[JURIST] The US Court of Appeals for the Ninth Circuit [official website] on Friday ruled [opinion, PDF] that the federal Truth in Lending Act (TILA) [text] does not provide for statutory relief for a lender's failure to conspicuously disclose certain information about a loan to the borrower and to give the borrower certain information before offering the loan. The issue came before the court as an appeal from an earlier decision [text, PDF] by the Ninth Circuit Bankruptcy Appellate Panel [official website], which held that a debtor who had borrowed money through a subprime payday loan [FDIC backgrounder] could not later recover for the lender's failure to abide by conspicuous-disclosure [15 USC s. 1632(a) text] and information-sharing [15 USC 1638(b)(1) text] requirements. In affirming that decision, judges for the Court of Appeals wrote:
[A] consumer may not recover statutory damages under § 1640(a) for violations of § 1638(b)(1) and its corresponding regulations, 12 C.F.R § 226.17(b). As the Trustee has not enforced any liability under § 1640(a)(2), she is not entitled to attorneys fees and costs pursuant to § 1640(a)(3). ...The circuit court also affirmed the bankruptcy court's decision that the plaintiff had not shown that the debtor detrimentally relied on the loan information available to him, and so found that he was not entitled to actual damages.

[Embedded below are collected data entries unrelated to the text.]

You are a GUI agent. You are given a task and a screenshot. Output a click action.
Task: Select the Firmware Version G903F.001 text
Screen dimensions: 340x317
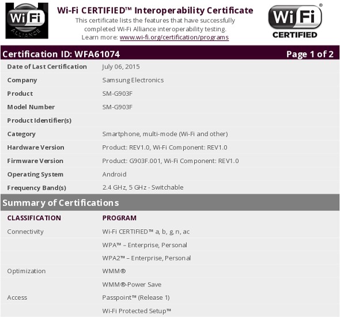point(171,161)
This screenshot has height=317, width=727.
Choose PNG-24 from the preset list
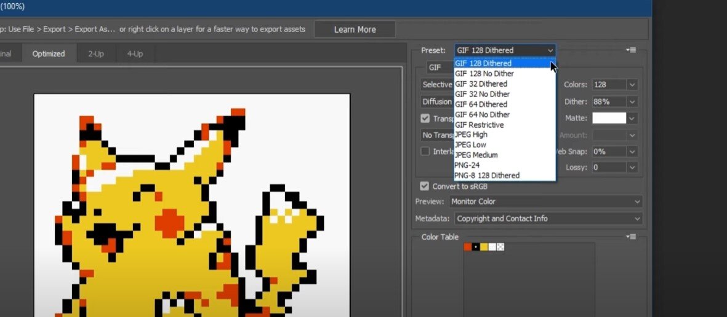(467, 165)
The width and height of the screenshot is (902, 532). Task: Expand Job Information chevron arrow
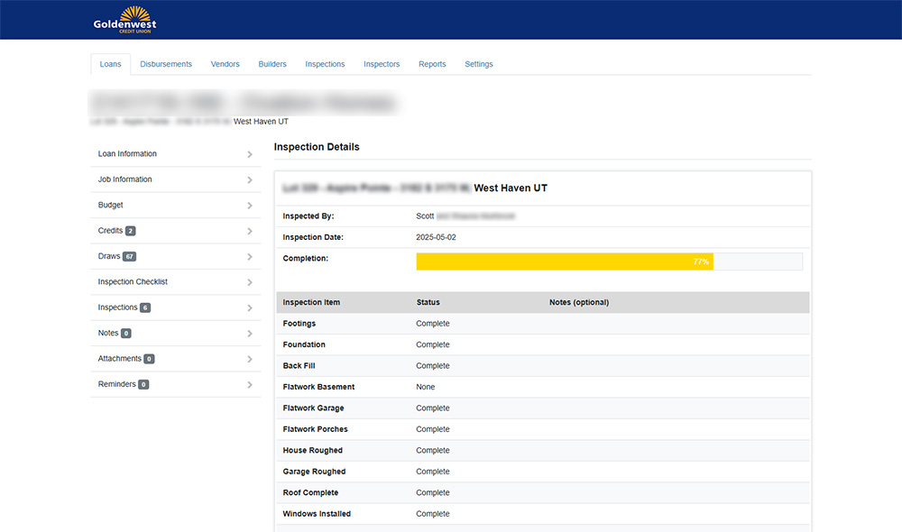point(250,180)
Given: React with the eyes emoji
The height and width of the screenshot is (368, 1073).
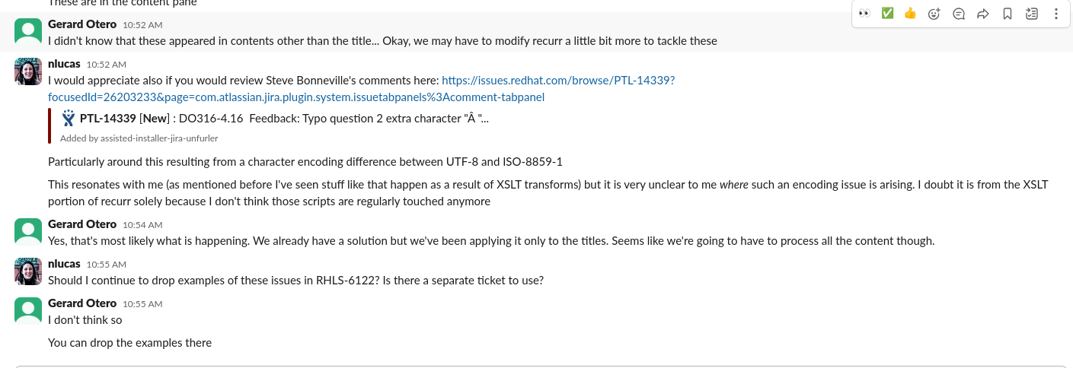Looking at the screenshot, I should 864,14.
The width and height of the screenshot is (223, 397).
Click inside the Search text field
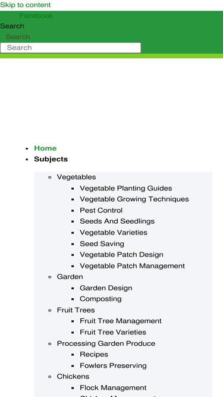tap(71, 48)
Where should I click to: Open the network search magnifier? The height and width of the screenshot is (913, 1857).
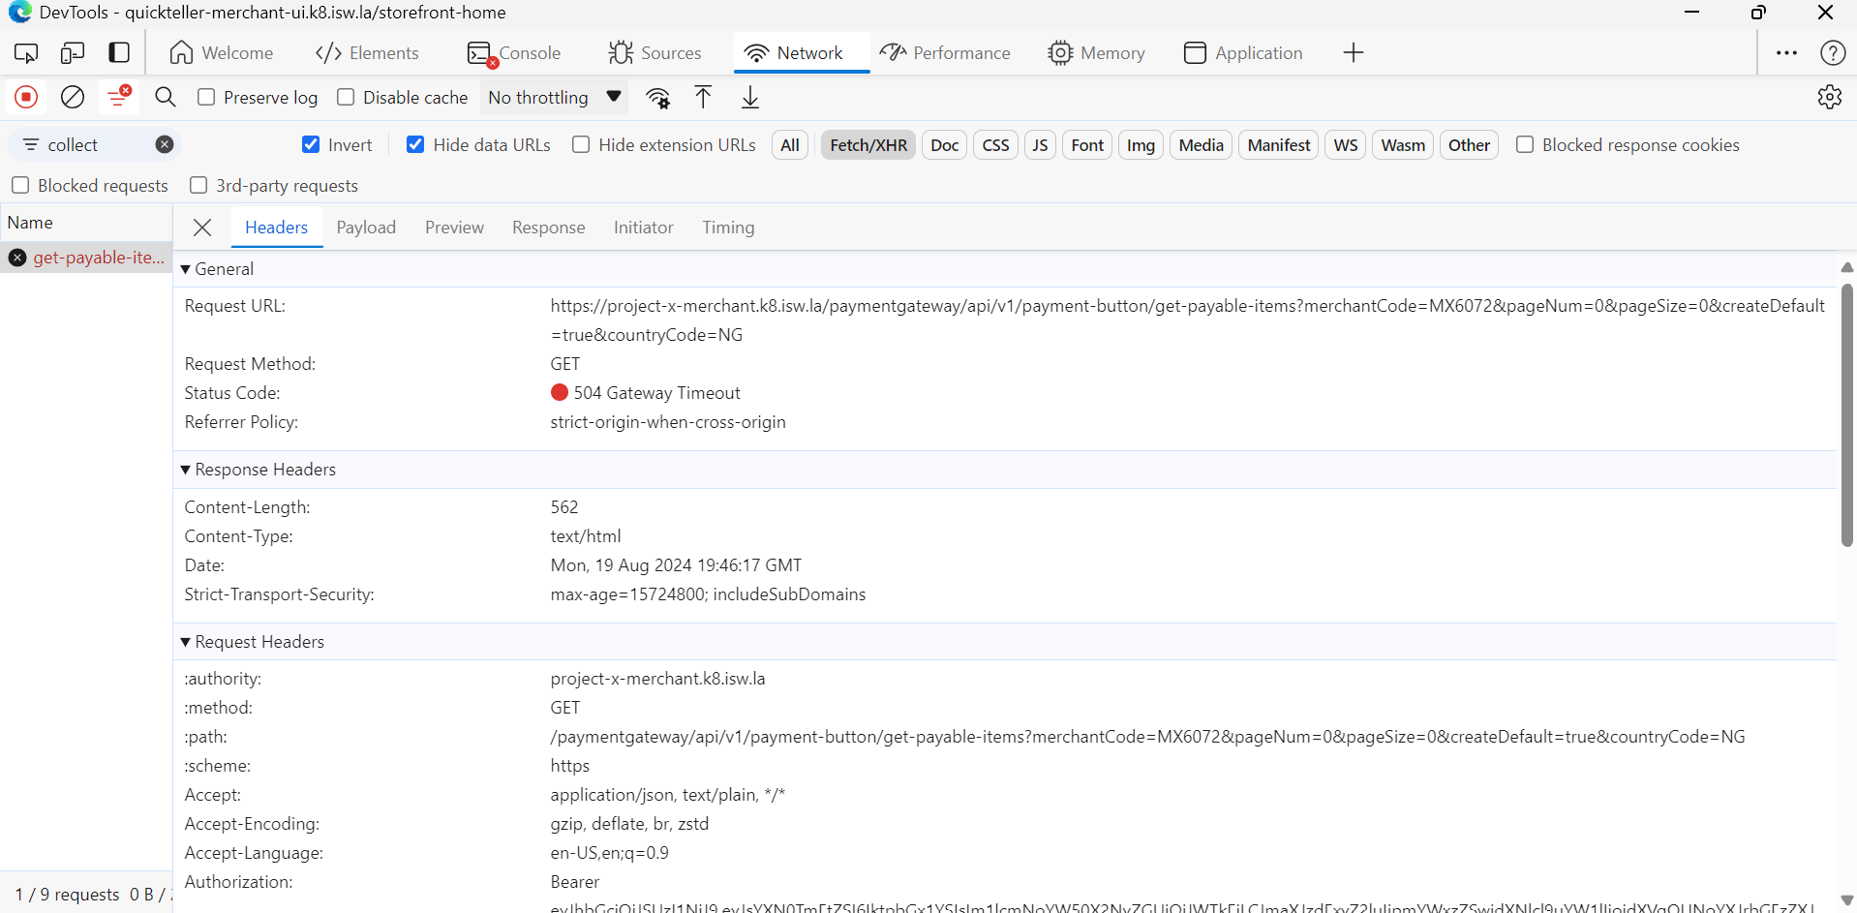pos(166,97)
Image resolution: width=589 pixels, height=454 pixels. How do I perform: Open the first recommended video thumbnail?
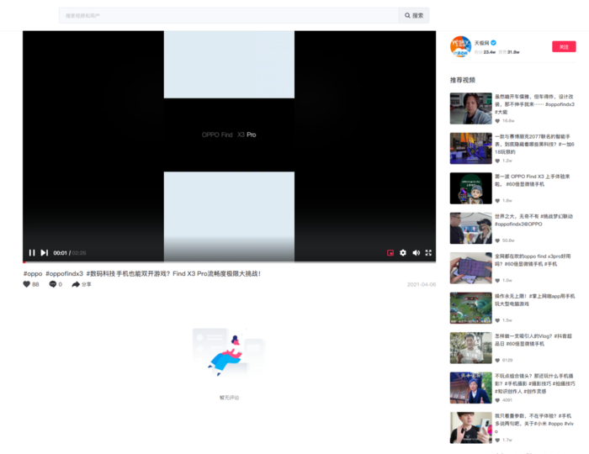[470, 108]
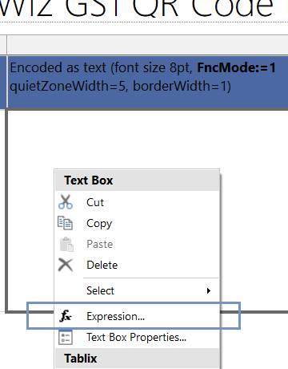
Task: Select the Paste menu entry
Action: click(x=137, y=244)
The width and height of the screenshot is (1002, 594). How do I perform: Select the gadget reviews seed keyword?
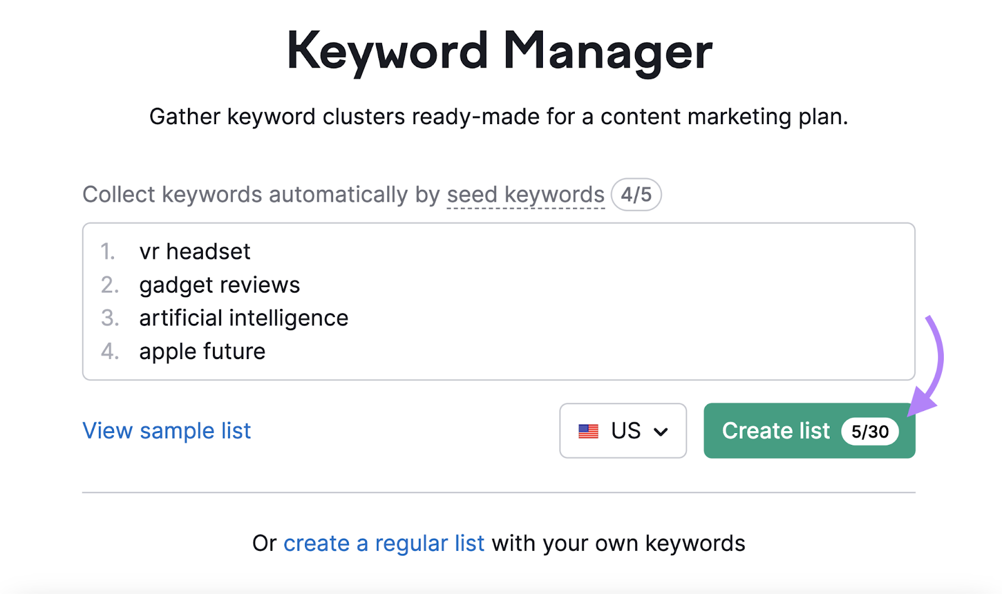tap(220, 284)
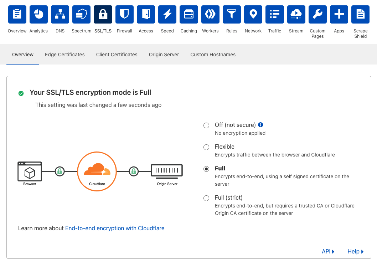Open the Spectrum section
377x262 pixels.
(x=81, y=14)
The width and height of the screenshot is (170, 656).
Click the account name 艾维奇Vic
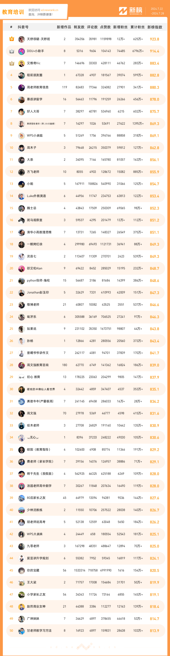34,63
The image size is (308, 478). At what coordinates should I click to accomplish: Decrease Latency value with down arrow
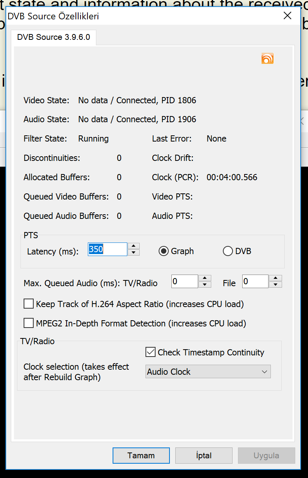133,253
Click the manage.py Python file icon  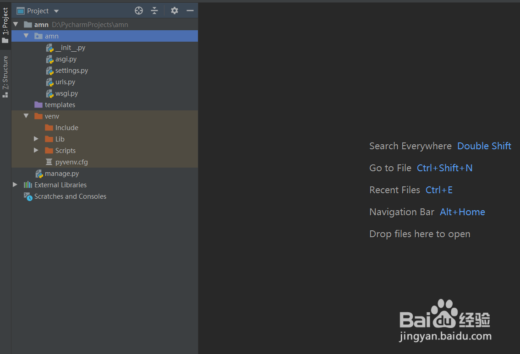coord(39,174)
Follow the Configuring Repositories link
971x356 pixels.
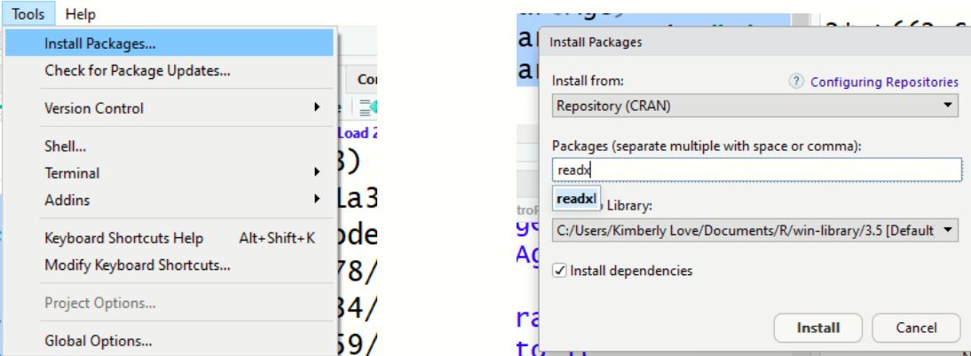coord(884,82)
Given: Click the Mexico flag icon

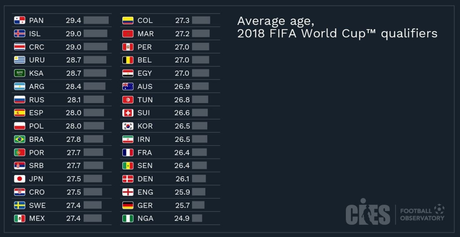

A violation of § 1632(a) cannot form the basis for statutory damages, as it does not fall within the closed list of § 1638(a) subsections, violations of which can support an award of statutory damages.
In June, the Federal Bureau of Investigation (FBI) [official website] announced that more than 400 people had been indicted [press release; JURIST report] in connection with what has been termed the US "sub-prime mortgage collapse." Most of the indictments involved fraud related to individual mortgages, with the FBI focusing on lending fraud, foreclosure rescue scams and mortgage-related bankruptcy schemes, which account for more than $1 billion in losses.